• [Action item]: Which lines in the data below contain the string "field"? Show each one.

Data items:
______________________________

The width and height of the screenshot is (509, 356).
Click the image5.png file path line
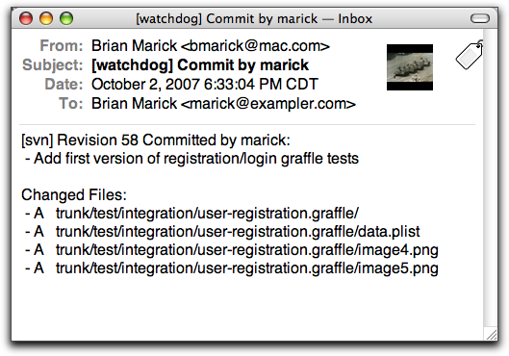click(232, 268)
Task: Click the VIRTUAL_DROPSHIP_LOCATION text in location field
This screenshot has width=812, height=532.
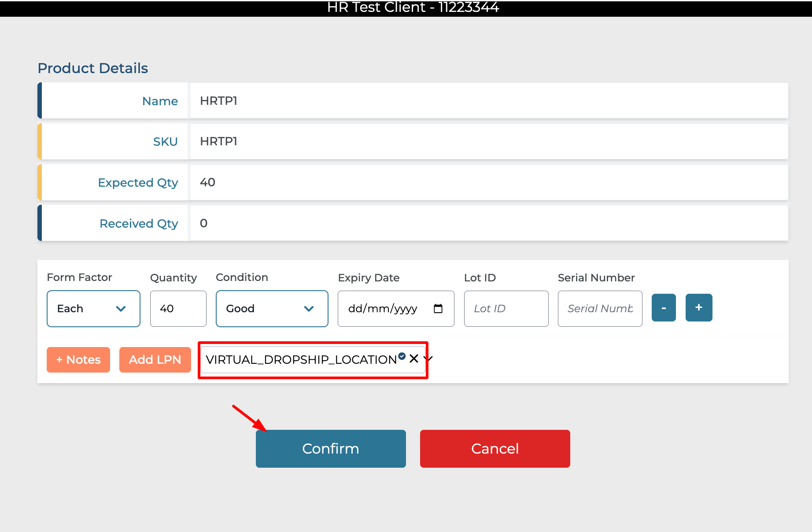Action: pos(301,360)
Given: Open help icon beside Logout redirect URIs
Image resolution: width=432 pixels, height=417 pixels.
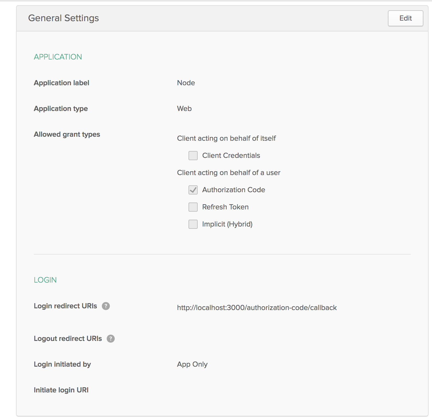Looking at the screenshot, I should [111, 339].

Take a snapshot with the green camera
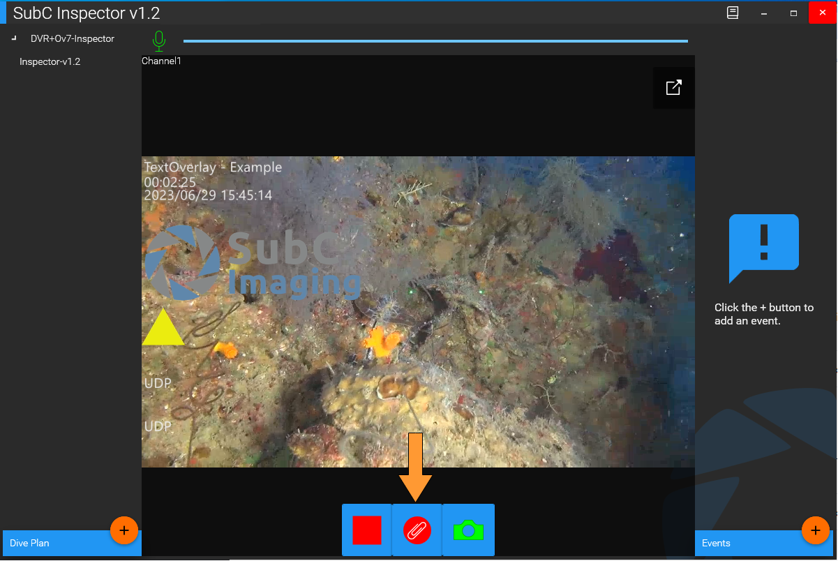coord(468,530)
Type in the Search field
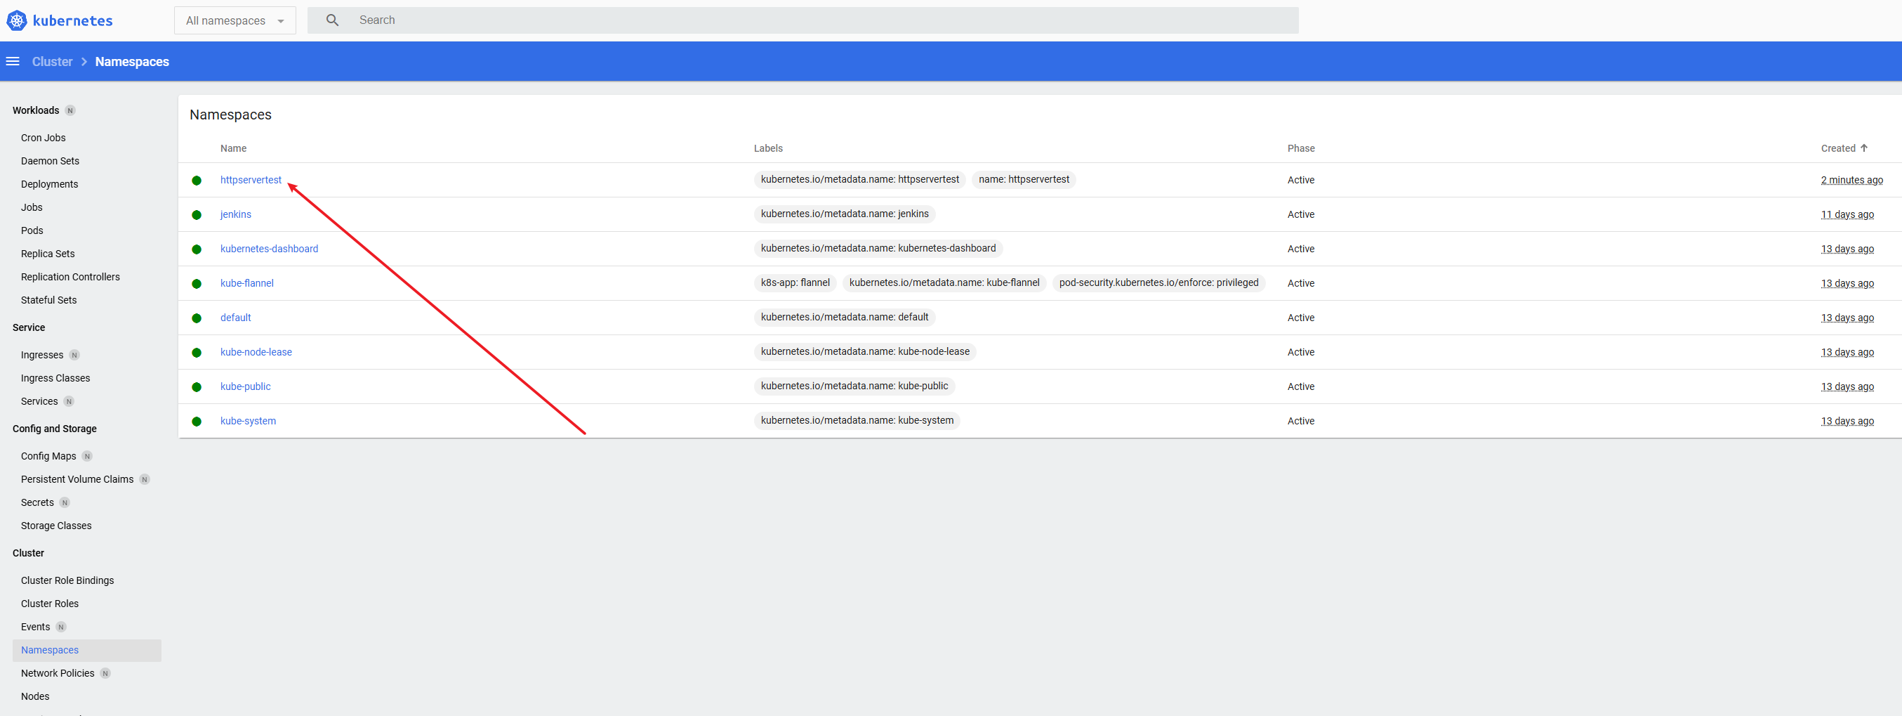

______________________________

• [Answer space]:
Task: Click the VIRTUAL_DROPSHIP_LOCATION text in location field
Type in the Search field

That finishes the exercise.